Eugene reached out a long arm, and tickled the back of her neck where the short tendrils of hair curled upwards. His fingers conveyed comfort and remonstrance both. She flushed quickly, and shifted the stool on which she sat nearer to the sofa, so that he could put his arm round her, and she lean back against his shoulder.
“Look here, Father!” said Conrad, raising his chin from his wrists. “Nobody objects to your employing your little mistakes, if you want to, but for God’s sake teach ’em to keep their places! If Jimmy treats me to much more of his bloody impudence there’ll be murder done!”
“Somebody might, at the same time, teach him to polish my shoes properly,” suggested Eugene, in a gentle voice.
“So he’s been cheeking you, has he, Con?” grinned Penhallow. “By God, he’s got spirit, that lad!”
“Spirit!” exploded Bart. “He’s a sneaking little rat. trading on your blooming protection! You lie there letting him gammon you into thinking he’s worth his salt. but if you saw how he behaves outside this room you’d darned soon kick him out!”
“That’s right,” nodded Clara. “Can’t stand corn. You shouldn’t take him round the country with you, Adam, introducing him to decent people. It stands to reason the boy must get above himself.”
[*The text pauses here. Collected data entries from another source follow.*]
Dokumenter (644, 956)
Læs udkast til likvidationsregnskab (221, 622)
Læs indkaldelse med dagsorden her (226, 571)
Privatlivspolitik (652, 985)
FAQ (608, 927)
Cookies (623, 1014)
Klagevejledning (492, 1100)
“Old Mother Venngreen been complaining to you. Clara?” asked Penhallow, with a chuckle. “That did me more good than all Lifton’s drenches, I can tell you. Nearly split my sides watching the old turkey-hen gobble and ruffle up her feathers!”
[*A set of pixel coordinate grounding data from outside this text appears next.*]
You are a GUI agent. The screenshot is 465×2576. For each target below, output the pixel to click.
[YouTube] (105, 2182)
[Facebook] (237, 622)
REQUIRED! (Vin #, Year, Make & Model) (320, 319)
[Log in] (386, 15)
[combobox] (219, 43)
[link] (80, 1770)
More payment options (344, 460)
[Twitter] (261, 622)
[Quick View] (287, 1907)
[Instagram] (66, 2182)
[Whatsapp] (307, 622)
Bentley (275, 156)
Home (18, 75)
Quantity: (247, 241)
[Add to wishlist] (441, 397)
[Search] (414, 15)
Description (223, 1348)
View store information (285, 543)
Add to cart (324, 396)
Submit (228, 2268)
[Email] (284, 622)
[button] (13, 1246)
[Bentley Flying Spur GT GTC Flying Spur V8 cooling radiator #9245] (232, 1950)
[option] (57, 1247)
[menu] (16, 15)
The twins shouted with laughter, not having known previously of this historic encounter, but Ingram looked a trifle shocked, and said in a expostulating tone: “No, really, sir, I say! You can’t do that sort of thing! I mean, the Vicar’s wife...”
Bart gave a crow of delight. “Ingram and the old school tie! Play up for the side — don’t let the school down — stick to the done-thing, fellers!”
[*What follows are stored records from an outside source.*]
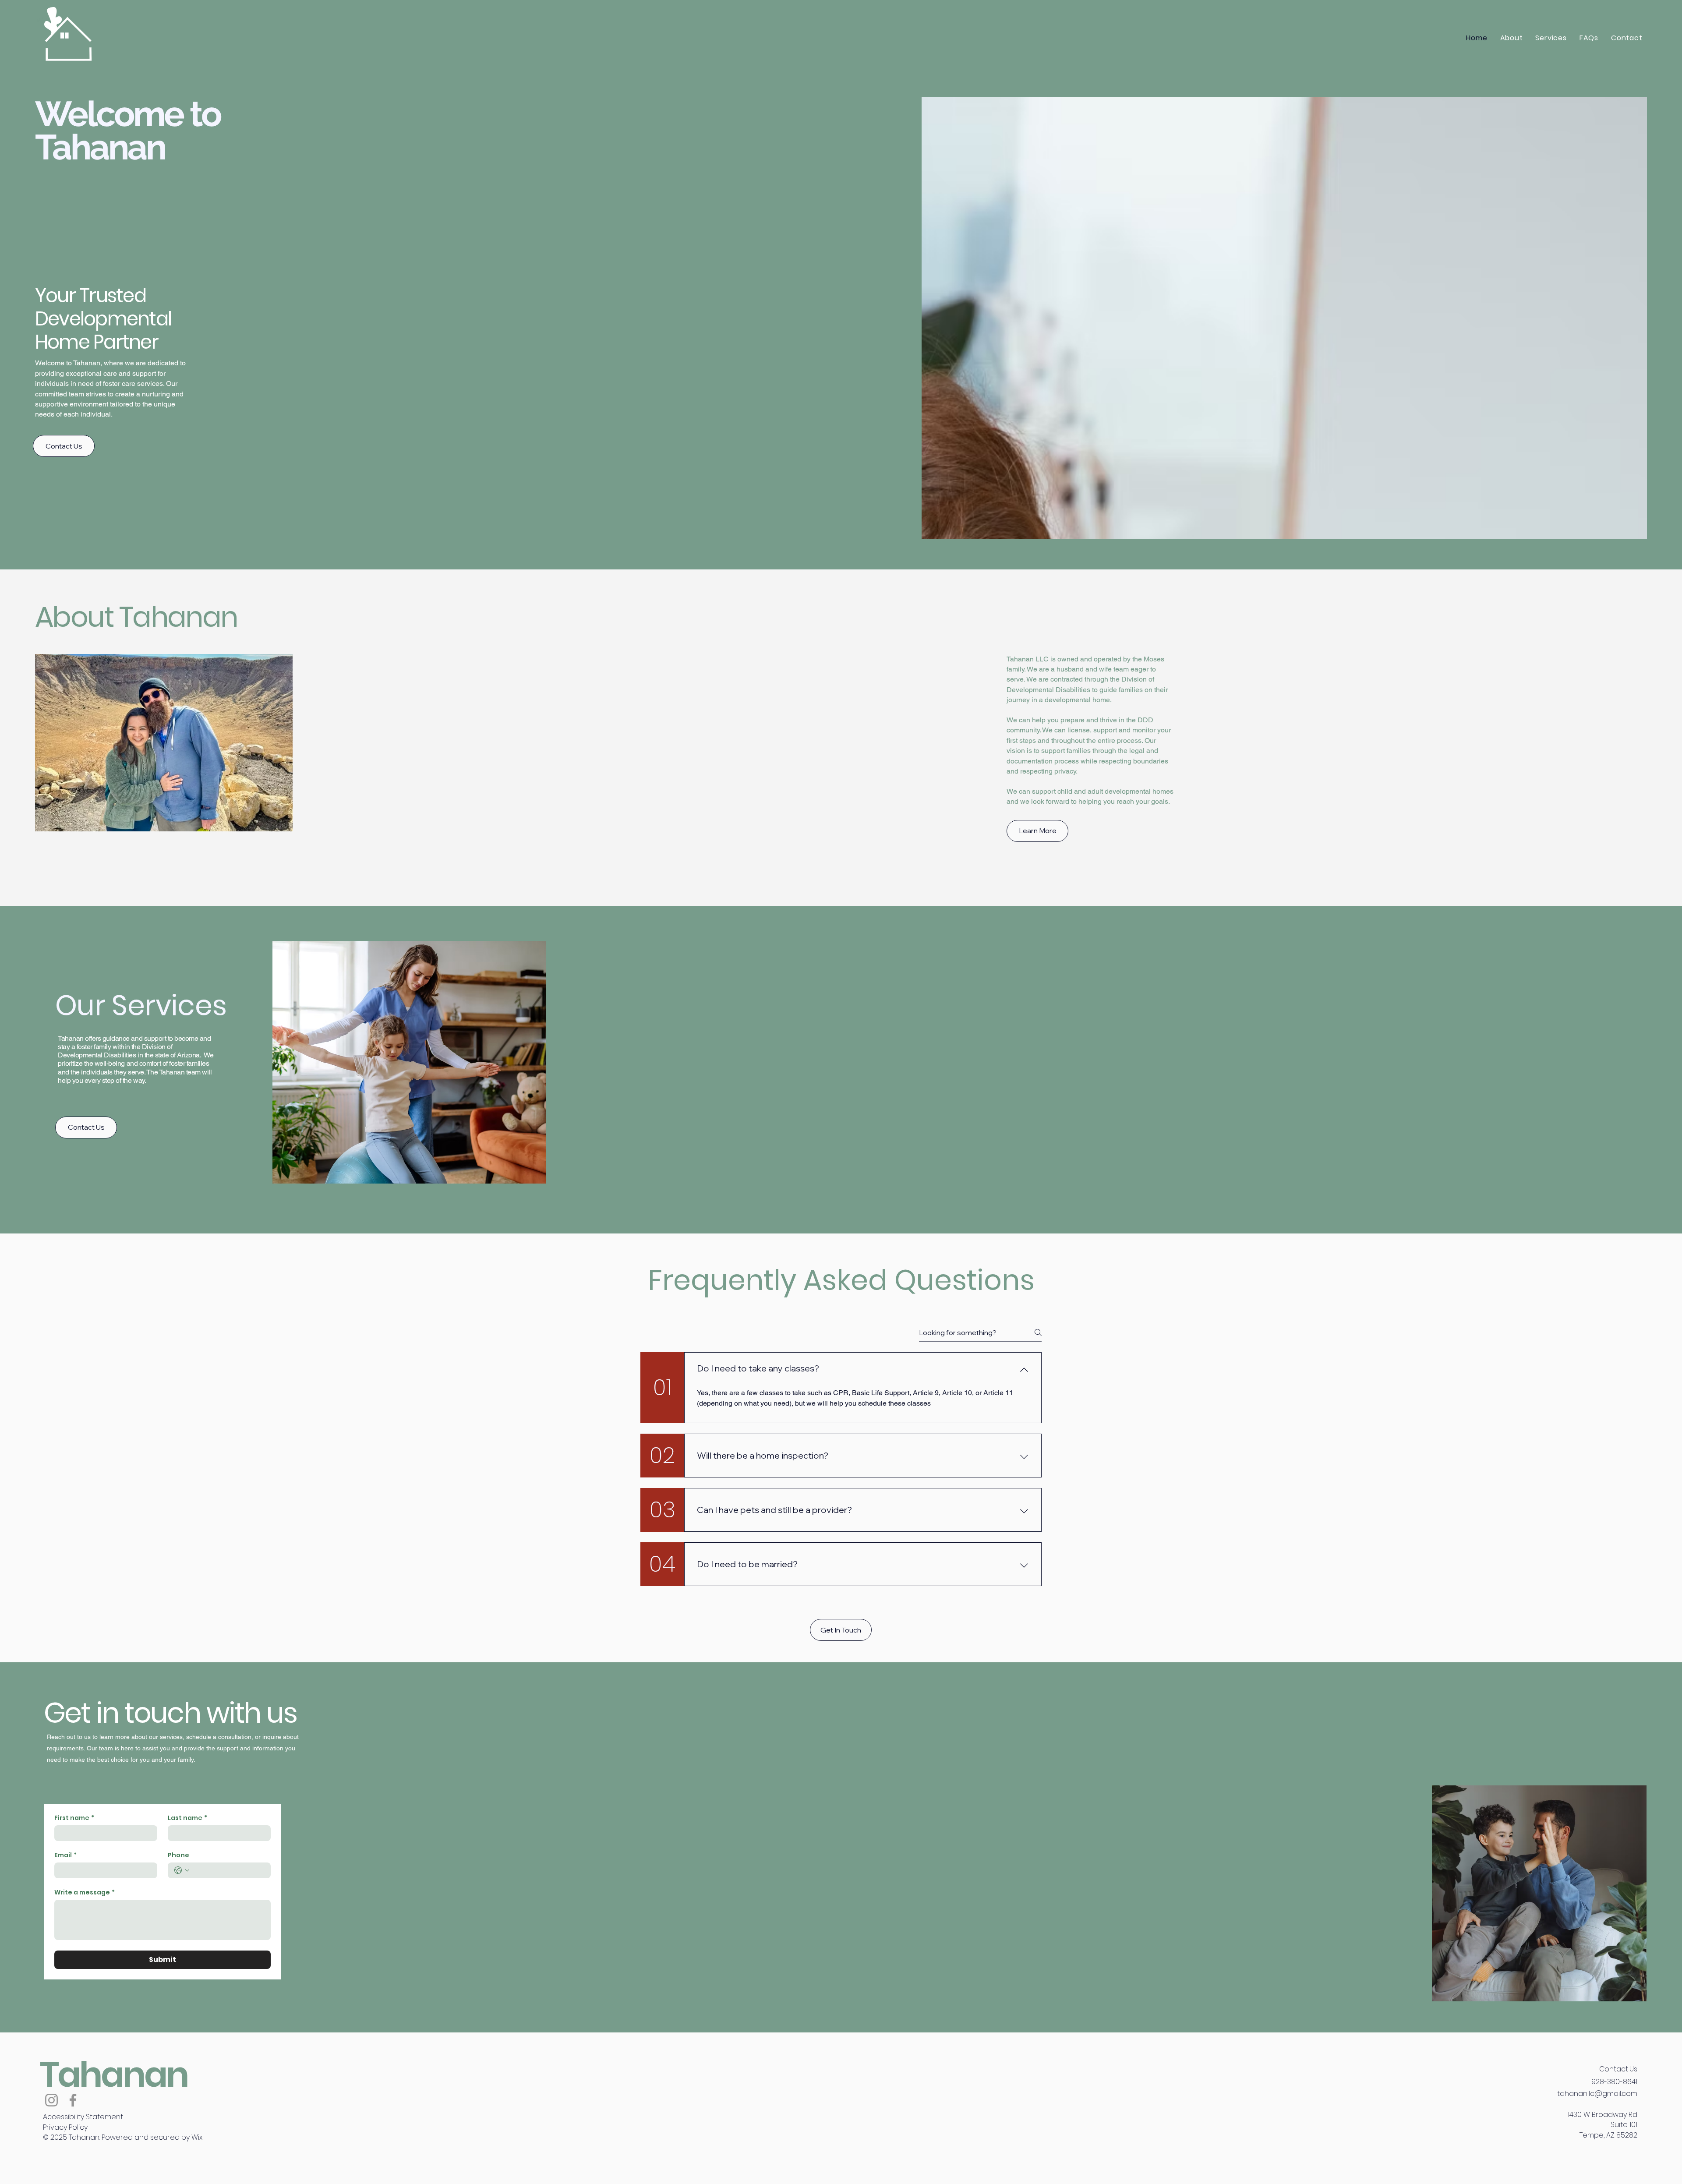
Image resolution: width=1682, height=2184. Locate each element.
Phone (178, 1855)
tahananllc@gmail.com (1597, 2094)
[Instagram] (51, 2100)
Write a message (84, 1892)
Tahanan (113, 2074)
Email (65, 1855)
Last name (187, 1818)
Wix (196, 2137)
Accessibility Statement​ (83, 2117)
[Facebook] (72, 2100)
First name (74, 1818)
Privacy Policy (65, 2127)
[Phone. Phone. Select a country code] (182, 1870)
“White man’s burden,” said Conrad. “Example to the neighbourhood. Long live our pukka sahib!”
"Shut up, you young fools!” Ingram said, reddening. “All the same, in your position, sir—”
“Blast your impudence, are you going to tell me how I ought to behave myself?” demanded Penhallow, but with more amusement than anger.
“I don’t know how we are ever to look Mrs Venngreen in the face again, any of us,” said Faith, in a low voice.
“Speaking for myself,” murmured Eugene, drawing Vivian’s head back so that he could smile down into her adoring eyes, “I don’t find that I have any very overpowering desire to look her in the face. None that I can’t master, you know.”
“I had a horse with a face like Mrs Venngreen’s,” remarked Clara reminiscently. “You’ll remember him, Adam: a chestnut with a white blaze. He had a bad habit of jumpin’ off his forehand.”
“Talking about horses,” interrupted Bart suddenly, turning his head towards Raymond, “Weep says it’s spavin, Ray.”
“What’s that?” Penhallow demanded. “If you’ve got a spavined horse in the stables, get rid of him!”
“That’s right,” agreed Clara. “I don’t care what anyone may say: a spavined horse is an unsound horse.”
“Rubbish!” said Raymond, retiring into the newspaper again. “You manage your own horses, and leave me to manage mine, Aunt Clara.”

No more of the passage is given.